Now, at the dinner table with the people I love most in the world and vibrating to the music I love most in the world, I find myself crying. “They are suffering so much,” is all I can say. They are suffering so much. I am both contributing to and palliating their suffering and I have to live with that. It feels good to feel something.

E looks concerned so I wipe away my tears and we get on with having a marvelous evening together. We have a dance party. We tumble on the couch. We read books in bed. We take a bath together. Gratitude. Joy. Endless gratitude and joy. I try not to think about whether or not there are any potentially cancerous cells lurking somewhere in her bone marrow. I mostly succeed. Later C and I eat ice cream sundaes (see above re: C’s ability to make the ordinary seem celebratory) and then turn on a movie. I am asleep before the opening credits end.

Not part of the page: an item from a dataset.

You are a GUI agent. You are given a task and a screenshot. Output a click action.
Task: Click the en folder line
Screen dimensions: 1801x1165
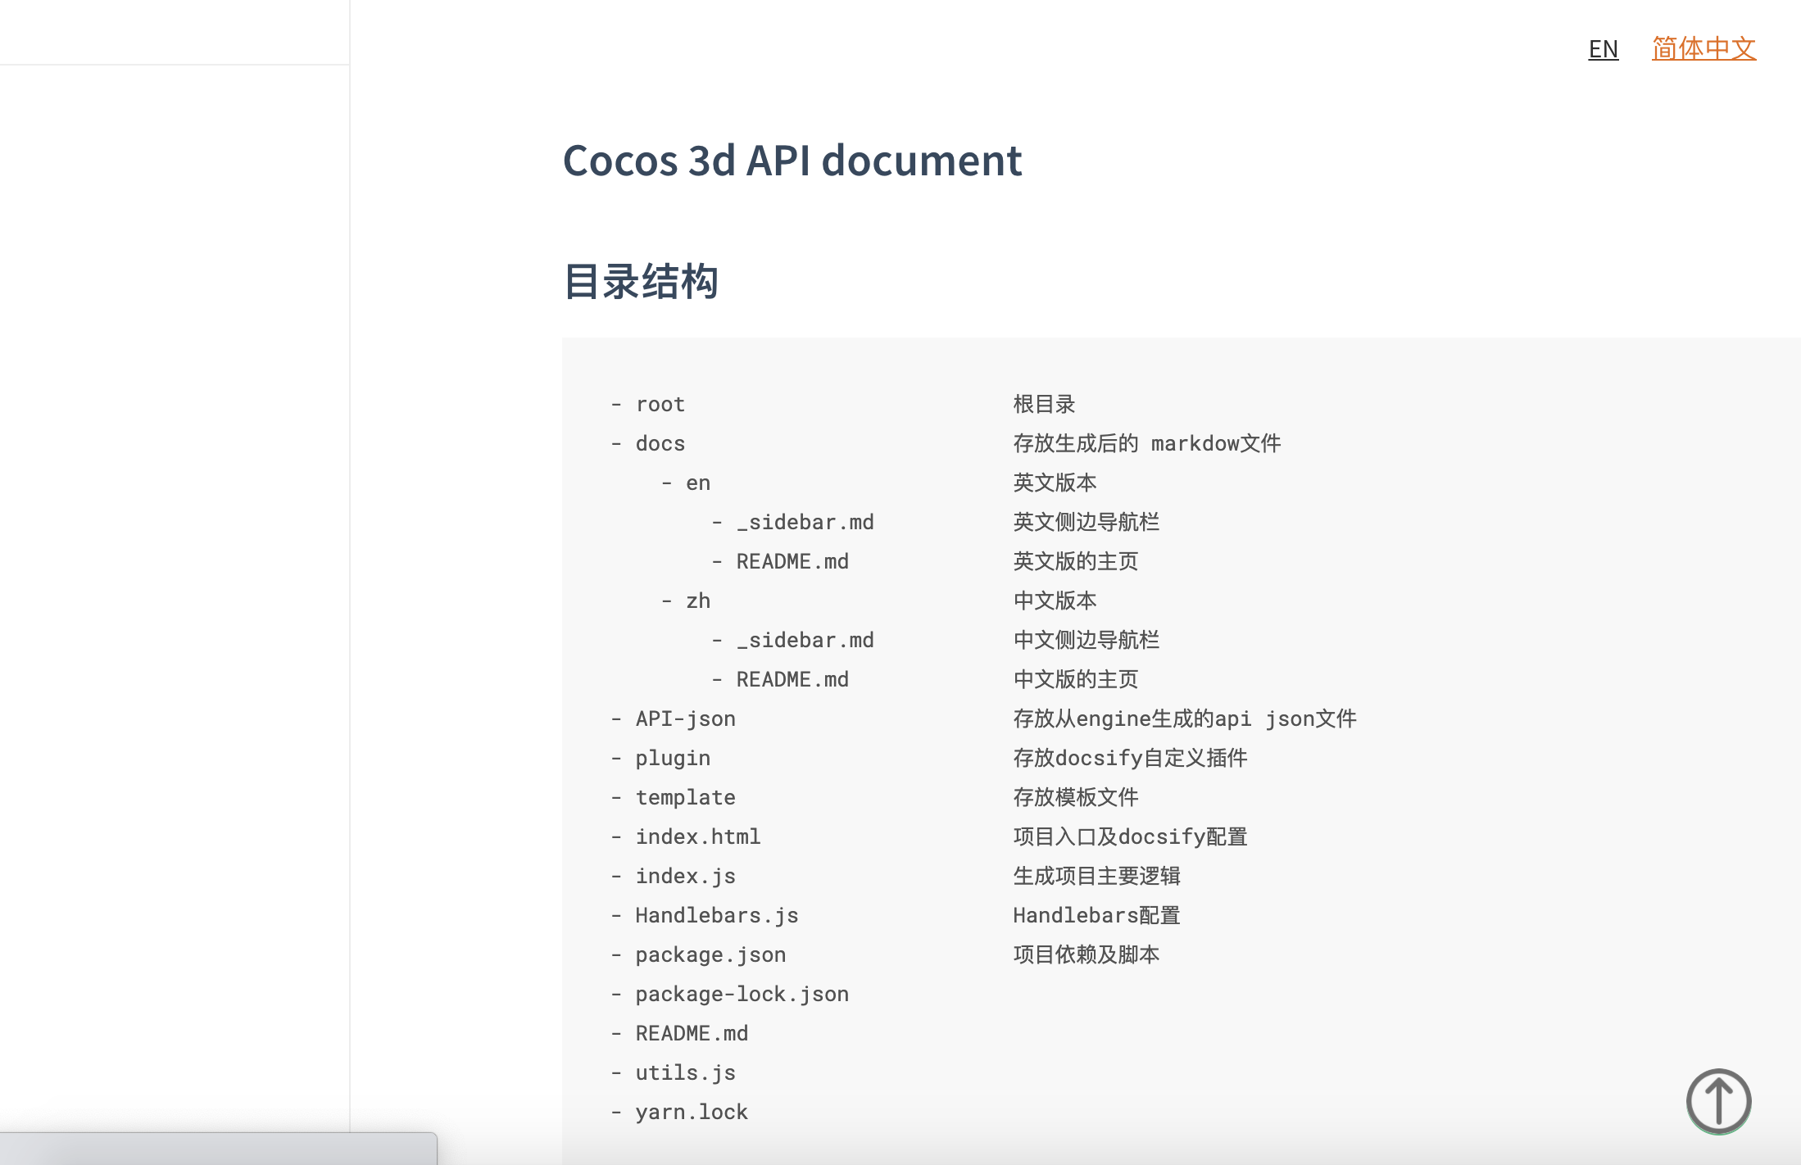coord(697,483)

It was a good day (that was also two days). Maybe there are some people for whom the hard stuff and the amazing stuff can be separated out, but for me they always bleed together, each arising as a result of the other.  I dream of a life that is easier, less complicated, containing fewer contradictions, less work, and less ache, but not really. What I really dream of when I sleep is my daughter, running down the sidewalk beside my partner, kneeling in the grass, picking up a perfectly round stone and looking up at me with amazement. I dream of the ceaseless oscillations of heart beats on monitors, lab values that I have to understand, the bodies of my patients, swollen and wounded. All of these things are bound together by love, by the best that I have to offer the world. This is the life I have chosen and perhaps even the life I have been chosen for, depending on what you believe.  I am grateful for it.

4 thoughts on “Post-call post

  1. This is beautiful Miriam! A Very eloquent expression of the rollercoaster of hospital life. You are lucky to have such a beautiful family to come home to.

  2. Thank you, Miriam, for sharing your rich sweet life. Much love, Nancy-Laurel

  3. You describe the reality of being alive while paying attention, while not shrinking from knowing death. I delivered you, but you come from somewhere else. This is the most religious sentence I can write, being an atheist. I love you beyond words.